- Assignment
Starting at the first line of the data below, retype every line up to and including the one containing "[Lionel Messi says".

Extracted material Block Start

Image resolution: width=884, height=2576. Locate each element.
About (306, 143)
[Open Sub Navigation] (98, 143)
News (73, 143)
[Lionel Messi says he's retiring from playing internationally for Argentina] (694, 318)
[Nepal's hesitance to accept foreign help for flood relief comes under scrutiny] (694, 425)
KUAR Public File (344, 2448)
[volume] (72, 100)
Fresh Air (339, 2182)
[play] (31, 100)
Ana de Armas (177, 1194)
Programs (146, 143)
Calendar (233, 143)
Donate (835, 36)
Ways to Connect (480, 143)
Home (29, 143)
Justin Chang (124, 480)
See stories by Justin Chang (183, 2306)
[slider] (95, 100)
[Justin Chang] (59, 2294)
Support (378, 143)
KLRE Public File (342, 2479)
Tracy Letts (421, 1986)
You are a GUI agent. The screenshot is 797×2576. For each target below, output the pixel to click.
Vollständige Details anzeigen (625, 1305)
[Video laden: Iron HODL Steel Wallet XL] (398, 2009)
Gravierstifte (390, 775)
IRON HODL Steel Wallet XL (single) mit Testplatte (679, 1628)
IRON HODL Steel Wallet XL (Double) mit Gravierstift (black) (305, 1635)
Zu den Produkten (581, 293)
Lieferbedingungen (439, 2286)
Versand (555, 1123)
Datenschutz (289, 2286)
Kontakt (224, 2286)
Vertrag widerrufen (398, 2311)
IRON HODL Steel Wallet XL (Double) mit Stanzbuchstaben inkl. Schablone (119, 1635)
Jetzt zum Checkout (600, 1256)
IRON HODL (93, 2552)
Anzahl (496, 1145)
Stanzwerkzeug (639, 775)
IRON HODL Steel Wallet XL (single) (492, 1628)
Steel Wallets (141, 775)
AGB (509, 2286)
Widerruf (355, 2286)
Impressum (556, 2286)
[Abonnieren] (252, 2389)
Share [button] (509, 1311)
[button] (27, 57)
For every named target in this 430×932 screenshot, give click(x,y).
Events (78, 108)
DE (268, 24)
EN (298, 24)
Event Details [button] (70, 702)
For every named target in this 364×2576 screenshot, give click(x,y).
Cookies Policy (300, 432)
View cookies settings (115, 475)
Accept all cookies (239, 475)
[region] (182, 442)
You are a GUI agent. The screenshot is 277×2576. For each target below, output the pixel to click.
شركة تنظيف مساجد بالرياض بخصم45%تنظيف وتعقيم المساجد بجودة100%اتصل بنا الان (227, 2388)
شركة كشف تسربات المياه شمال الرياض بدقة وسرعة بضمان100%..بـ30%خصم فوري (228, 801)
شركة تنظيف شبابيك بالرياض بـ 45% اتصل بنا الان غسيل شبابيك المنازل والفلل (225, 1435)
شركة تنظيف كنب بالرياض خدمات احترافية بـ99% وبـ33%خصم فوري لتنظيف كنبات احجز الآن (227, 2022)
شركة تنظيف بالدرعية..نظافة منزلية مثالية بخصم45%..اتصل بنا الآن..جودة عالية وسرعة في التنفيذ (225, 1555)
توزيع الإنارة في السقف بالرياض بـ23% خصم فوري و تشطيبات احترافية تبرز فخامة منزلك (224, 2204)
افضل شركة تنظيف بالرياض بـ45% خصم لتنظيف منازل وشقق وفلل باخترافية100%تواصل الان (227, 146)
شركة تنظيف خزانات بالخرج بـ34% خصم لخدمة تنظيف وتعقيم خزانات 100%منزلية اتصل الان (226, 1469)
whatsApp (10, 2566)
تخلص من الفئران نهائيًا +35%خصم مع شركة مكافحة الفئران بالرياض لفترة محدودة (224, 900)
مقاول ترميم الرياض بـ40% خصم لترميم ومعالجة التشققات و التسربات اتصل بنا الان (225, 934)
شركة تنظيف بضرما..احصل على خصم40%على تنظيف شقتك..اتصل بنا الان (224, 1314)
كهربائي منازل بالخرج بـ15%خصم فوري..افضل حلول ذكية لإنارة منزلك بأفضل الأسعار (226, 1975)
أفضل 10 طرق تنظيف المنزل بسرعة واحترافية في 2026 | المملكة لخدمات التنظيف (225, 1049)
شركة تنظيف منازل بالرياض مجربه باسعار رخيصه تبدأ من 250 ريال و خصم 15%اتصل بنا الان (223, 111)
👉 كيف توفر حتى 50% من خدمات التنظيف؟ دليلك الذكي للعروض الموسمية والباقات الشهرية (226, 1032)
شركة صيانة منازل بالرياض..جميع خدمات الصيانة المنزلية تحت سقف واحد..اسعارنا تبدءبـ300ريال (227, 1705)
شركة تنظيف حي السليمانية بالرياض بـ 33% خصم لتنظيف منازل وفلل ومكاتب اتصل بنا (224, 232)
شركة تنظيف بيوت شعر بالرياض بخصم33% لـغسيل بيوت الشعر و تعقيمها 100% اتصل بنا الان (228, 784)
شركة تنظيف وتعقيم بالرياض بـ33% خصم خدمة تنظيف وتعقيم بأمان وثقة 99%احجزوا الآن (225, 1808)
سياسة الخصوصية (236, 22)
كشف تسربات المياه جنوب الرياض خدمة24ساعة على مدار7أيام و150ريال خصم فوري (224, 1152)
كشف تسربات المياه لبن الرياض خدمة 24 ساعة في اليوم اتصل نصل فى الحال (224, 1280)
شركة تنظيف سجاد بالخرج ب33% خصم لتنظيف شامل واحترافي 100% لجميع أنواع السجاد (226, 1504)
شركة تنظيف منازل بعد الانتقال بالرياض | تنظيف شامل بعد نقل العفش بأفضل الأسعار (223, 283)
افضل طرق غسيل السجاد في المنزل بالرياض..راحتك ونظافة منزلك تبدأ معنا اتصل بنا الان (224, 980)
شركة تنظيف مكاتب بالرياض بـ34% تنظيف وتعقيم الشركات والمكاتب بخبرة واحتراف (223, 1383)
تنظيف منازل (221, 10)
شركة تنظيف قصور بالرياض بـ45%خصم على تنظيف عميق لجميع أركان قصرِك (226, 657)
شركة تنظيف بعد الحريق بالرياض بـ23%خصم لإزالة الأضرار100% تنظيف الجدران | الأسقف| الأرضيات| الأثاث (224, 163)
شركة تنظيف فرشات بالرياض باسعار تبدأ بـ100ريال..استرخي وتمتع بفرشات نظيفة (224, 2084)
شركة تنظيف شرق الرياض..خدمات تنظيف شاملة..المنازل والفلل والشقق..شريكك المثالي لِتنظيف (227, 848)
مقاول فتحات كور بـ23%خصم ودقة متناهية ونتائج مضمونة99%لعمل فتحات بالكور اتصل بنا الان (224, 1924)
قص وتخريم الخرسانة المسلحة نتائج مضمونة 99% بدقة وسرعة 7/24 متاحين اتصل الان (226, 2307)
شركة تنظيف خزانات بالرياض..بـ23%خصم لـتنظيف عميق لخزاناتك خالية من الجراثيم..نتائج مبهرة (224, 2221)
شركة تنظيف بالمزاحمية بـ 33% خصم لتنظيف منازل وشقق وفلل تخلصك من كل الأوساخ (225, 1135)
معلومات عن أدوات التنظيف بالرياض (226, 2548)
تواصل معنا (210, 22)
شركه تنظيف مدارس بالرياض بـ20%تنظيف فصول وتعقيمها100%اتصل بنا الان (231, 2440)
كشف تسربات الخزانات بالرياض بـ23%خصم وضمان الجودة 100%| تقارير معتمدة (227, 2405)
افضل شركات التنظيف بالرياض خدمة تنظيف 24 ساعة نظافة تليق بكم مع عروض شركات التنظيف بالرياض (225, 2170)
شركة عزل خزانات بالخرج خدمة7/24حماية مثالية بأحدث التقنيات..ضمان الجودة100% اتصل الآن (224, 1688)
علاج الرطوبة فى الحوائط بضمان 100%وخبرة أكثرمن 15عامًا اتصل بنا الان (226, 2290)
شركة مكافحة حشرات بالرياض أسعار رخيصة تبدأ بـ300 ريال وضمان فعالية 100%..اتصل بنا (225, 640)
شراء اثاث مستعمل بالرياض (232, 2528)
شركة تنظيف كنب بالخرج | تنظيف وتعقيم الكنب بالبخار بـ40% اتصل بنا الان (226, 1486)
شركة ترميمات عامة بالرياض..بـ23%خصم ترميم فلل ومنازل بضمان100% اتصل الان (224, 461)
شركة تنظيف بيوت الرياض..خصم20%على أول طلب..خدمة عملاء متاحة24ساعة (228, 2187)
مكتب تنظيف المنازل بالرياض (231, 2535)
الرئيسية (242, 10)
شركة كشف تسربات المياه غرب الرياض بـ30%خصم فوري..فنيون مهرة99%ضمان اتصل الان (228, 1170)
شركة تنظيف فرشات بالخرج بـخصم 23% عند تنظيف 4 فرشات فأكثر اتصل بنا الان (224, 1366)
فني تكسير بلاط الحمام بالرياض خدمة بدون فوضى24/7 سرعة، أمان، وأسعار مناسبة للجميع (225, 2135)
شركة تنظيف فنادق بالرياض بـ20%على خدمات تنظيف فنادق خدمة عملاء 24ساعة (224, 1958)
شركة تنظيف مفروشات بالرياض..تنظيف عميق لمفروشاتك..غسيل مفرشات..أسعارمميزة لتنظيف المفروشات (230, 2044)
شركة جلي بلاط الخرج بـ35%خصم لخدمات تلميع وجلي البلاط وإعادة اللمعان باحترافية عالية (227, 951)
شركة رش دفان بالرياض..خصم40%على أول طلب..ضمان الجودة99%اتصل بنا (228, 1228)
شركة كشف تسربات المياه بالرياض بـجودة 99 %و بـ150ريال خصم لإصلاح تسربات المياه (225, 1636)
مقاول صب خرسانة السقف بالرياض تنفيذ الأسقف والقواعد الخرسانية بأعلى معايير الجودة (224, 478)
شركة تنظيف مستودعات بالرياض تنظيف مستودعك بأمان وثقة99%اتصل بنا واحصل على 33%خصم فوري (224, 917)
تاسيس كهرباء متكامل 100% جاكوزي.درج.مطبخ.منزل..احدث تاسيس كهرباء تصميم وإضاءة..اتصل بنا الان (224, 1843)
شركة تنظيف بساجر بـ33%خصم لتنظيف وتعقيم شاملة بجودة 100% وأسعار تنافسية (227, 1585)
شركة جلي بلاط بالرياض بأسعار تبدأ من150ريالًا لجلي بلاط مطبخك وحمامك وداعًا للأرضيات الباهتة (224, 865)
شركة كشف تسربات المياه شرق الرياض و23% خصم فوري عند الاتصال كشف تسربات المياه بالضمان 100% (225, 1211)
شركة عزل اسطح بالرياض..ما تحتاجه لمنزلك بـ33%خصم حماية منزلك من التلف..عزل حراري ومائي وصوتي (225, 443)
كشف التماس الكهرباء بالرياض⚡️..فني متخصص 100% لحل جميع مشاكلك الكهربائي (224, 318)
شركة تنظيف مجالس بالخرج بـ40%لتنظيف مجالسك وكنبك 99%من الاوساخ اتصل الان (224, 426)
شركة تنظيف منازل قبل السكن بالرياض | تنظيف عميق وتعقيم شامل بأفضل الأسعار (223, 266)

Extracted material Block End

- Solution to this exercise
Image resolution: width=884, height=2576. Locate each element.
About (306, 143)
[Open Sub Navigation] (98, 143)
News (73, 143)
[Lionel Messi says he's retiring from playing internationally for Argentina] (694, 318)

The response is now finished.